Brazil’s star rising

Perhaps the most notable rising star among developing countries getting a lift from the commodities boom is Brazil, the Latin American giant whose exports of everything from beef to oranges have turned it into an economic force to contend with this decade. The surge in food prices after years of stagnation has been especially kind to Brazil, which at the turn of the decade was a debt-ridden ward of the International Monetary Fund.

Brazil’s economy expanded by 5.4 percent in 2007 - the fastest rate in three years - and its exports have tripled since 2003 amid booming global demand for steel, iron-ore, soybeans, orange juice and sugar. With a recent major discovery of oil off the coast of Rio de Janiero, some analysts think Brazil may soon become a major exporter of oil as well.

Brazil’s record commodity exports have bolstered its revenues and reserves to the point that it shed its external debts and became a net creditor to the world in January, prompting Wall Street ratings agencies to raise the nation’s credit rating above junk status - a fitting symbol for the country’s meteoric rise.

The growing incomes and rising opportunities for people in Brazil and other commodity-rich countries have raised living standards and enabled consumers to purchase more from abroad, causing imports of all kinds to leap by 172 percent to $6 trillion in those nations between 2000 and 2007, said Joseph P. Quinlan, chief market strategist at Bank of America Corp.

“The penchant to consume is gaining traction globally, most notably in developing nations,” he said. “Going to the mall on Saturday afternoon is just as popular in Bangkok and Sao Paulo as it is in Boston and San Antonio.”

Mideast expanding

Nowhere is the conspicuous consumption of newfound commodity wealth more visible than in the Middle East, where billions of petrodollars pouring in from the developed world are fueling the biggest building boom and economic expansion ever seen in that region.

At least a quarter of the world’s construction cranes can be seen dotting the skylines of Persian Gulf cities such as Dubai. Plans are on the drawing boards to build on the Arabian peninsula - among other ambitious projects - the world’s tallest building, longest bridge, highest hotel, biggest shopping mall and largest Disney resort. The latter is expected to become the world’s No. 1 tourist destination, eclipsing Florida’s Disney World, when it is completed.

The massive transfer of wealth to the Middle East is not only fueling a binge of building and consumption but it has enabled the region to amass huge war chests of dollar reserves that oil exporters are deploying to invest in choice Western companies and properties, from hotels to space enterprises and major financial firms such as Citibank and Merrill Lynch.

The dollar reserves of the Gulf Cooperation Council have soared from $52 billion in 2002 to $125 billion in 2007 and an estimated $150 billion this year.

While the burgeoning buying power of oil-rich countries from the Middle East to Russia and Venezuela has been a source of controversy, Mr.
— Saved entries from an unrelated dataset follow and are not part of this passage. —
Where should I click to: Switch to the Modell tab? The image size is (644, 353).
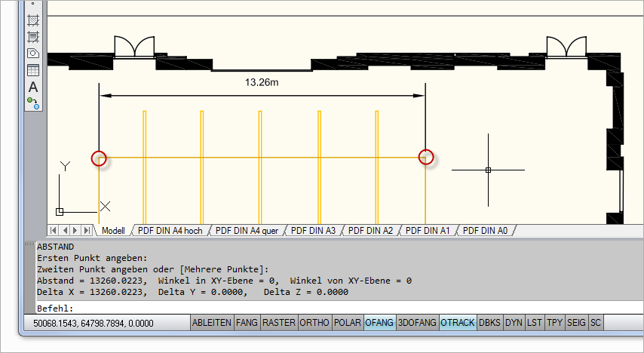113,230
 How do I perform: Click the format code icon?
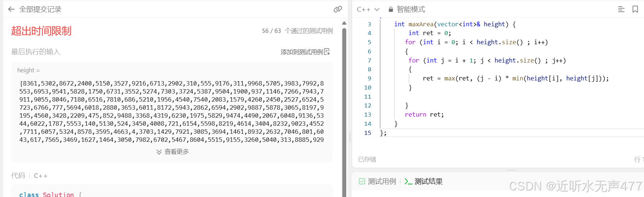[621, 9]
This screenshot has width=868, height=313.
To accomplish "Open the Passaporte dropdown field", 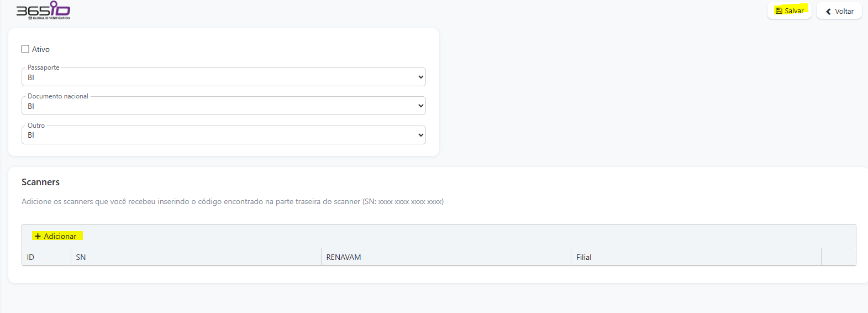I will [221, 77].
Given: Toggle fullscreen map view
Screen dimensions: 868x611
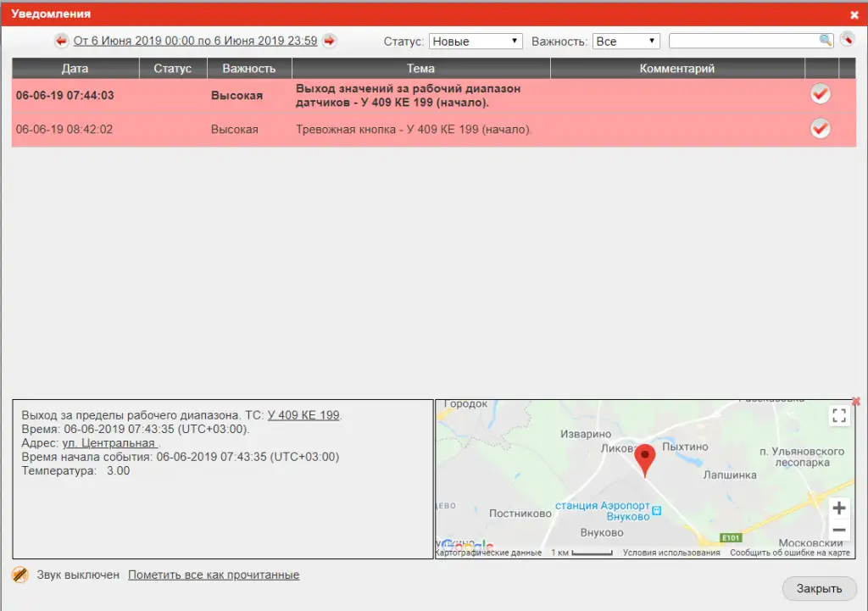Looking at the screenshot, I should 839,415.
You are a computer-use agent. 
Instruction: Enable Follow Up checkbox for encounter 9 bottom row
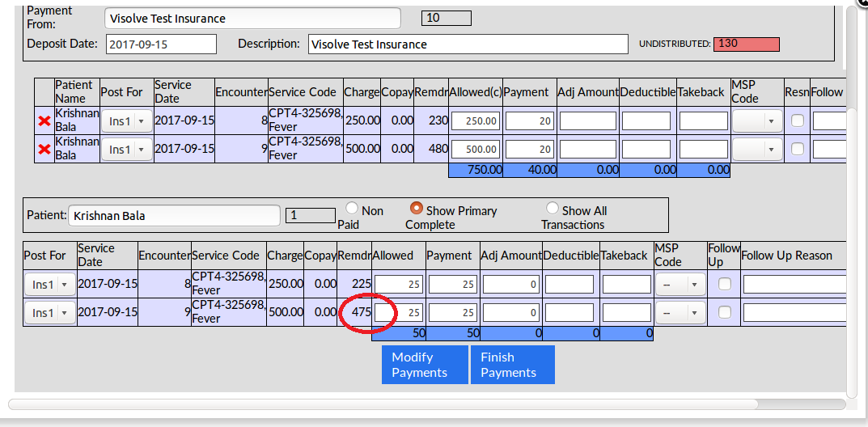[724, 312]

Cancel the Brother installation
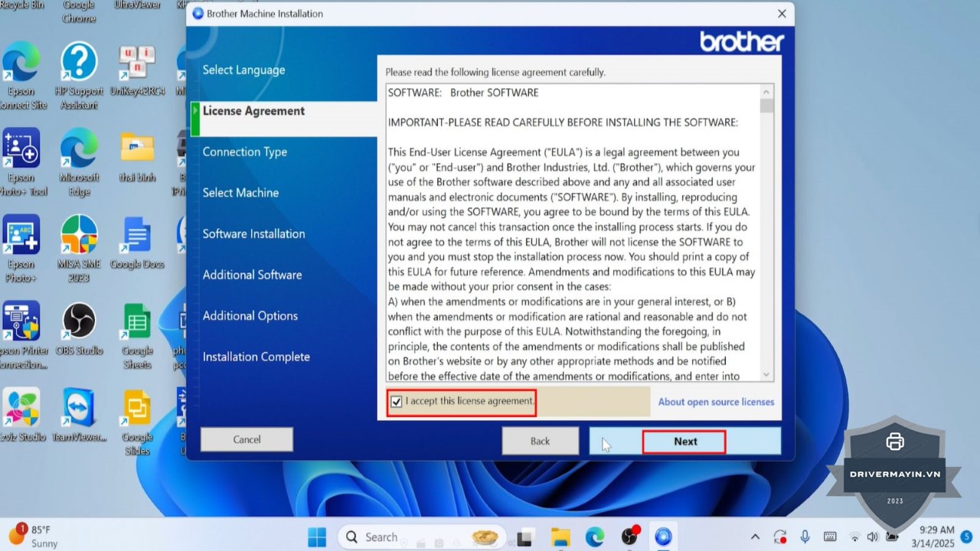click(247, 439)
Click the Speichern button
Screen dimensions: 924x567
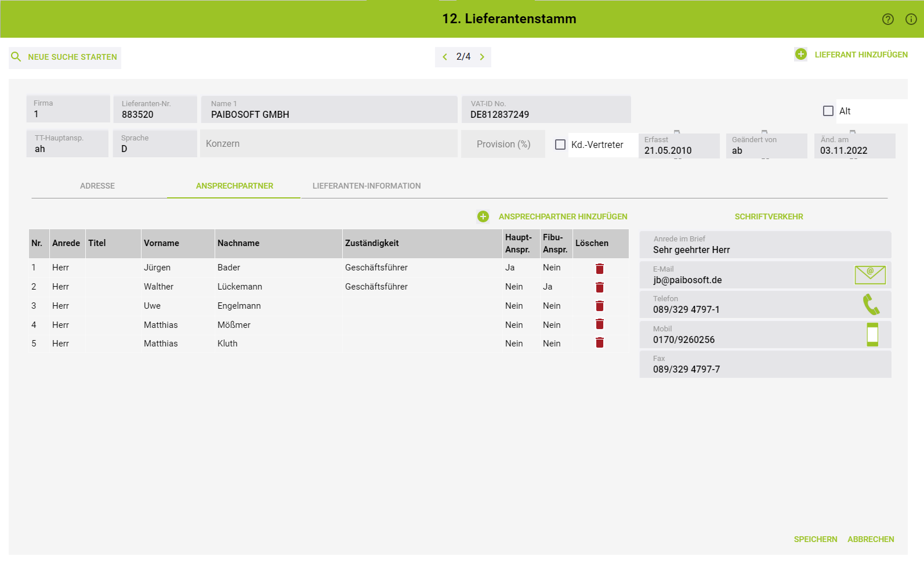coord(815,539)
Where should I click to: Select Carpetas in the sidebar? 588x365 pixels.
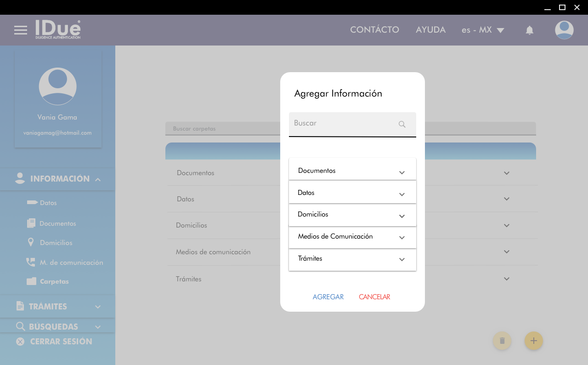[54, 281]
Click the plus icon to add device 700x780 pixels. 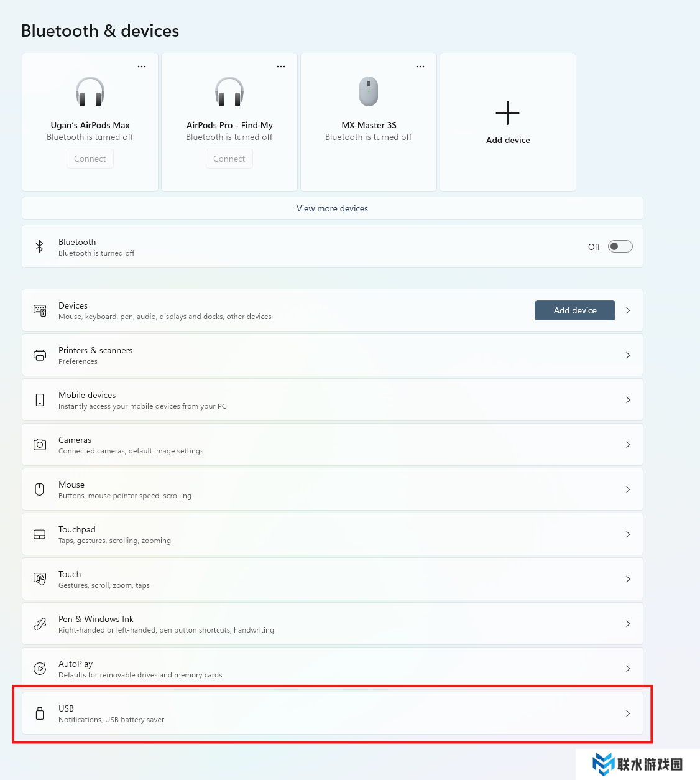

Quinlan said it should be viewed as “a rare opportunity” to strengthen the commercial ties between the Middle East and the West and perhaps defuse political hostilities.

“Middle East investors are signaling their long-term confidence in the West,” he said. “By purchasing stakes in Western banks, U.S. retailers and other corporations, many Middle East nations are becoming greater stakeholders in the Western capitalist system,” and thus will have a greater stake in maintaining the health and stability of western economies.

“A more globalized Middle East won’t solve all of the region’s ills and eliminate frictions between the Arab world and the West,” he said, but “shared financial interests would … clearly support U.S. and European long-term national security interests.”

Cities suffering

While soaring oil prices have funneled wealth from Western consumers to once-backward Middle Eastern countries, and high metals and minerals prices have lifted the fortunes of overwhelmingly poor African and Latin countries, the impact of high food prices has been more ambiguous on the developing world.

A few big winners such as Brazil, Thailand and Chile stand out, but a greater number of small developing countries have been stricken by food riots and rising poverty as prices rise. In general, countries with large rural farming and mining populations that export their produce are the doing well, while those that have to import food to survive - such as the Philippines, Haiti and Bangladesh - are suffering.

Two studies published this month come to contradictory conclusions. One sponsored by the Carnegie Foundation found that more people in developing nations are likely to gain from rising prices than lose, although many poor households will require urgent food assistance. The other study by the World Bank concludes that more poor people are hurt by high food prices than helped.

Rising food prices clearly helped lift the incomes and living standards of poor people in China and India, the two countries with the biggest concentrations of poor people in the world, most of whom live in rural areas, said Sandra Polaski, author of the Carnegie study.

“The large reduction in poverty in China since 1978 was based primarily on better incomes in rural areas, attributable mainly to higher prices for food,” she said. Also in India, which has the largest number of poor living on less than $2 a day, the poorest households saw the biggest gains from increasing rice prices.

But the World Bank study of nine small countries concluded that recent record food prices have increased poverty substantially. The countries in that study were among the world’s poorest, including Bolivia, Cambodia, Madagascar, Malawi, Vietnam and Zambia.

Declan Butler, an agriculture expert writing for Nature magazine last month, said that although the immediate impact of soaring food prices is to increase poverty, over the long run, it should be a boon to the world’s poor.

“Higher food prices, other things being equal, mean higher farm incomes, and there are a lot of poor farmers in the world who could do with such a boost,” he said.

Many of the poorest countries are now suffering in part because the World Bank stopped helping them improve their agriculture techniques in recent decades to encourage their economies to diversify. This prompted many rural poor to abandon farming and move to the cities because they could not compete with cheap imported food, analysts say. Once in the cities, they became dependent on imported food and vulnerable to today’s rising prices.

The World Bank admitted this spring that investment in improved agriculture in the Third World would pay off royally in increased incomes and wealth and announced it will double its agricultural lending in sub-Saharan Africa over the next year, Mr. Butler noted.

“Agriculture has poverty-busting powers beyond straightforward revenue increases,” he said. “Agricultural growth spurs economic growth from the bottom up” because farmers who earn more spend it on services and goods in their communities.

High commodity prices are unquestionably benefiting farmers and the oil and mining sectors in the U.S., making them among the strongest spots in an otherwise weak economy. Booming farm output in particular has contributed to robust exports, as has strong demand for U.S. goods from the developing world, helping to keep the domestic economy afloat in the past year.

But overall, the U.S. is a consumer nation, and high prices have daunted the country’s 300 million consumers. Consumer confidence has fallen to the lowest levels in decades and seems to sink further with each daily increase in gas prices.

“Commodity prices have steadily increased over the past five years, and we believe that because of international demand, they could continue rising for another five,” said S&P;’s Mr. Wyss. “Dealing with that reality will remain a challenge for consumers and producers alike.”